Davidoff pointed out that until about 10–15 years ago, nearly all clinical-journal editors were men. In recent years, however, four of the five major general clinical journals have had female editors (today, two of the five have female editors). That is an important change, he said.
Legato suggested that editors put out a request for papers that directly address sex differences, perhaps for publication in a supplemental issue. Robert Golub, deputy editor of JAMA, said that his journal publishes theme issues on topics that are of immediate relevance, and sex differences could be considered as one of those topics. The goal of a theme issue is to highlight research or current thinking in a field. Floyd Bloom, former editor-in-chief of Science, supported the idea of editors’ commissioning special issues on themes as a way to stimulate sex-specific science that could then be appropriately reported in journals; he noted that this has been successful in the neurosciences.
In basic-science research, it is very rare that male and female animals are studied side by side, said Levine. Even more problematic is the fact that male animals are often the default choice to avoid confounding effects of the estrous cycle or other female-specific physiologic circumstances. Levine suggested that basic-science journals consider a policy whereby authors are asked to justify the use of males vs females and
have reviewers check to see whether authors have considered the implications of their choice of males vs females in the design, conduct, and interpretation of their experiments.
Blaustein supported the idea of including the justification of the sex of animals as one of the items that reviewers and associate editors should look for, noting that it would help to increase awareness. He added that in many cases, the default choice is actually immature animals because researchers think that this avoids the effects of the estrous cycle and mix immature males and females.
Blaustein cited an article on sex bias in biomedicine by Zucker and Beery (2010, p. 690), who suggested that
to correct the sex bias in animal research, we need stringent, strictly enforced measures, not voluntary appeals. Journal editors and reviewers should require authors of research studies that use only male or only female animals to state this in the title of their papers. This would highlight sex biases and spur researchers to balance the numbers of males and females that they use. Funding agencies should refuse to consider grant proposals that do not properly acknowledge the sex of the animals to used, and favor those that include males and females, and analyze data by sex.

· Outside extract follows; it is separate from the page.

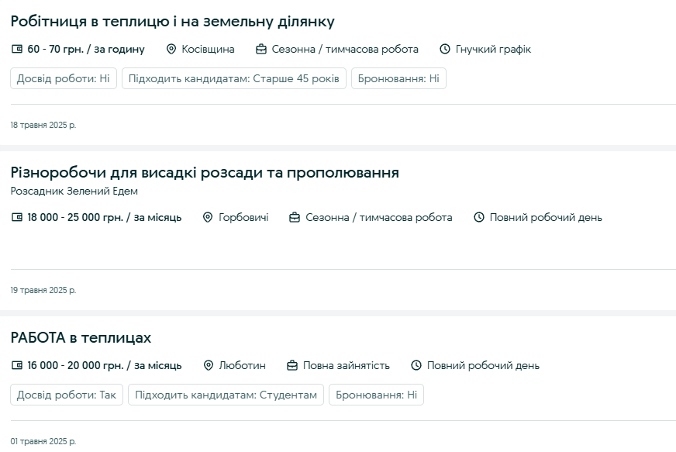Click wallet icon beside 60 - 70 грн. salary
The image size is (676, 452).
pyautogui.click(x=17, y=50)
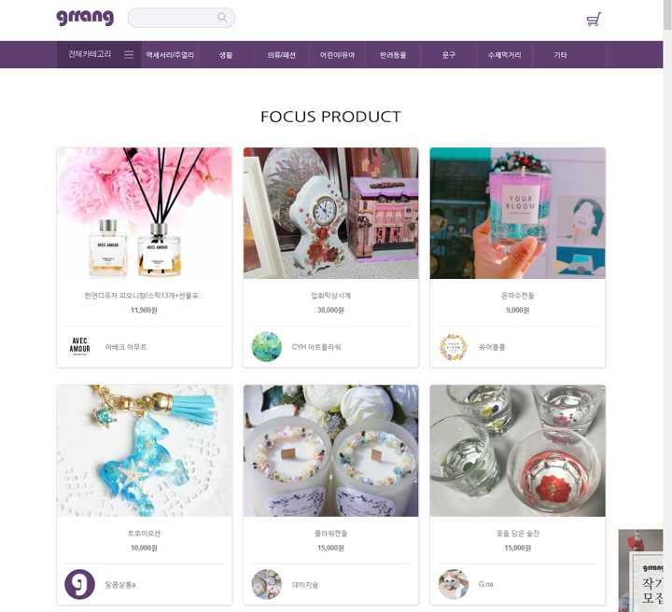
Task: Open the CYH 아트플라워 seller avatar
Action: coord(267,346)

Guidance on conducting sex-differences research is available, Blaustein noted. For example, an article that was the product of a series of discussions sponsored by the Society for Women’s Health Research outlined strategies and methods for research on sex differences in behavior and the brain (Becker et al., 2005). The article was followed by a book, Sex Differences in the Brain, that discusses the subject in more depth (Becker et al., 2008). Guidance on designing and analyzing experiments to consider sex differences can be provided, Blaustein said, but that will not force researchers to look at both sexes.

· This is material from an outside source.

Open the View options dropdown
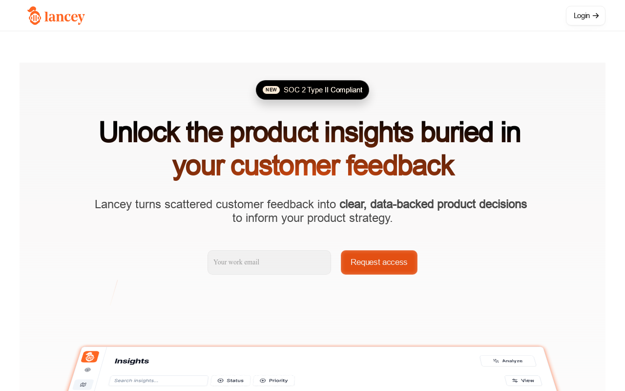 click(x=523, y=381)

Katrina Kelner, editor of the new journal Science Translational Medicine and former deputy editor for biology at Science, said that the issue of sex-specific reporting “is not on the radar screen” of the interdisciplinary journals (such as Proceedings of the National Academy of Sciences, Science, and Nature). Major issues that editors at Science have been working to address over the last 10 years include image manipulation, conflict of interest, and availability of the data and materials for the
analysis being reported, whether climate change, physics, biomedicine, or another discipline.
A challenge for any journal is to decide how stringently to enforce an editorial policy, Kelner said. High-profile journals must balance the large volume of manuscripts submitted against the limited time of reviewers and staff. A particular challenge for editors at an interdisciplinary journal is that one’s expertise in any particular topic is limited. Science has around 20 editors, about half of whom are physical scientists and half of whom are molecular biologists. If Science adopted the sex-specific reporting recommendation of the 2010 IOM report Women’s Health Research: Progress, Pitfalls, and Promise, the journal would have to rely, to some extent, on outside reviewers, Kelner said. There are limitations in relying on outside reviewers to ensure that appropriate analysis has been done. It can be difficult to find suitable reviewers—most are quite busy—and, because papers can be heterogeneous, editors do not always get the needed advice from a review.
Science Translational Medicine has adopted some of the ICMJE recommendations—including the institutional review board, authorship, and clinical-trial registration requirements—but has not adopted the recommendation about sex-specific reporting (although Kelner noted that she intends to revisit the issue after the workshop).
To aid editors of interdisciplinary journals, Kelner suggested that a role for the IOM and the editorial organizations could be to ensure that educational resources are available to editors, including information that they can refer to when assessing sex-specific reporting in papers.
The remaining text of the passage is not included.